BY: STEFANIE PHILLIPS
Somewhere in Ixmiquilpan, Mexico a cockfight could be going on right now. People gather around a cockpit to watch two roosters face off with razor blades attached to their legs. The first gamecock to brutalize the other will earn its owner a small fortune and a piece of glory.
This city, in central-eastern Mexico, is one of the last places where cockfighting is still legal. It’s also where Abelardo Olguín Cuevas lives with his team of gamecocks and his family.
In the short documentary, El Porvenir, which translates as “what’s yet to come” in English, Olguín attempts to show the “human side” of this animal blood sport. Filmmakers Josh Chertoff, Alfredo Alcántara and Ben Altarescu of a production company called Victory Journal follow Olguín to a match that ends with his rooster struggling and left to die in a corner of the arena.

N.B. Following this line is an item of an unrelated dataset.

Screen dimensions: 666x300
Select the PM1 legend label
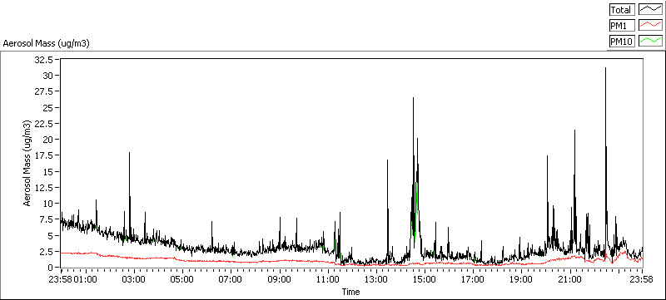pos(622,26)
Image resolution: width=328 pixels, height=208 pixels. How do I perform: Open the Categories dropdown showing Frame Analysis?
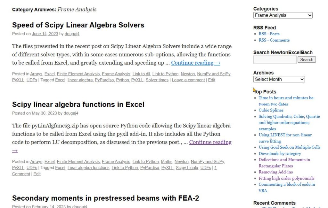pyautogui.click(x=283, y=15)
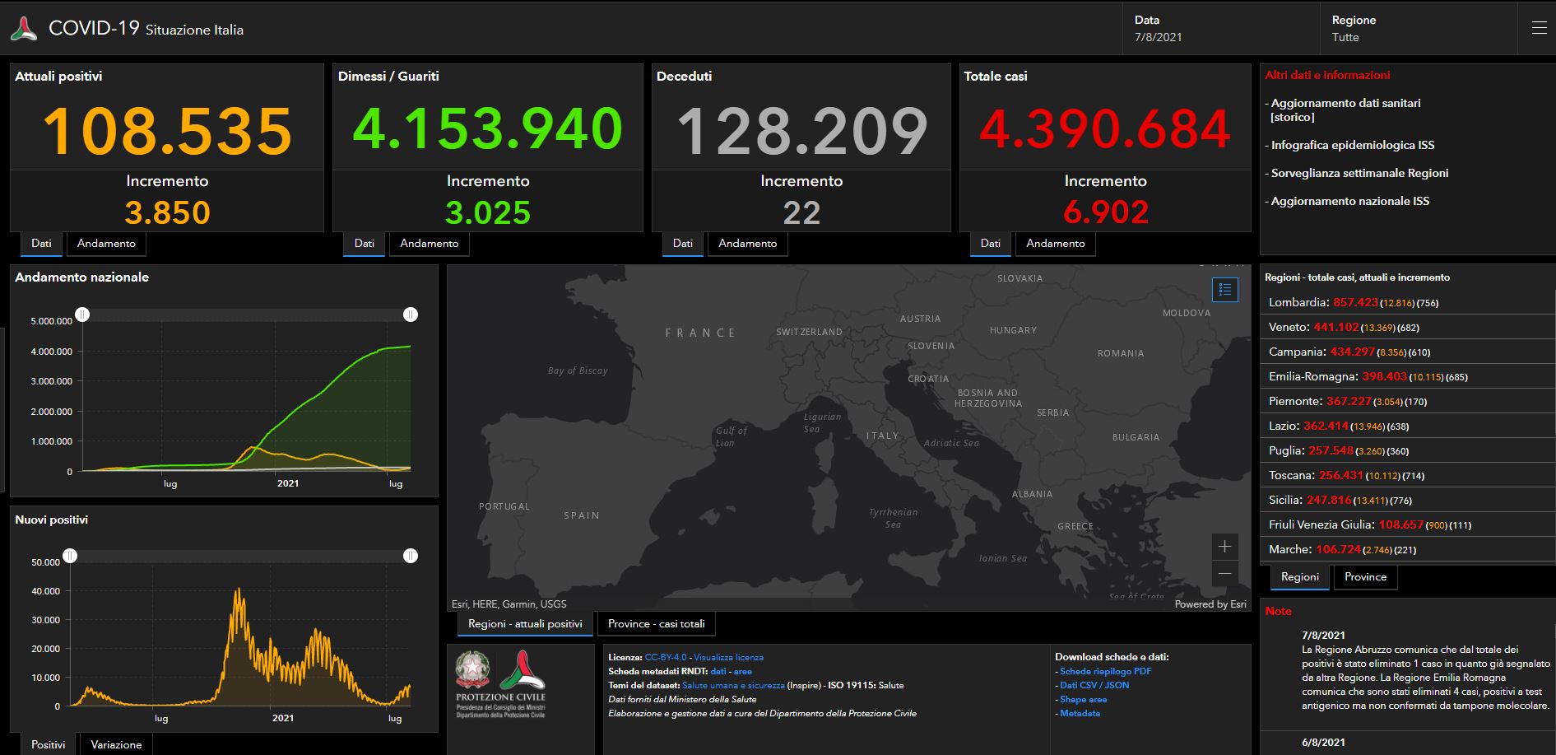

Olguín admits that his first thought isn’t “poor rooster”, instead it’s a question of “what happened” in the cockpit that made him lose. His customariness comes from a family history of cockfighting dating back to his grandfather who was a gallero — a cockfighting enthusiast. Olguín’s passion for the sport started when his father brought him to his first match at the ripe age of five.
What was then a popular sport is now banned or restricted in most states in Mexico. The uncertain future of a sport that has become his livelihood leaves Olguín worried. Even his teenage son, Abelardo Jr. doesn’t want to take over the farm because he would rather be working on a computer than wiping chicken blood from his hands.
Most of Junior’s friends, like many others, believe the sport is animal cruelty — and they’re right. But anyone watching can see the passion on Olguín’s face when he talks about passing his fighting legacy onto his children someday.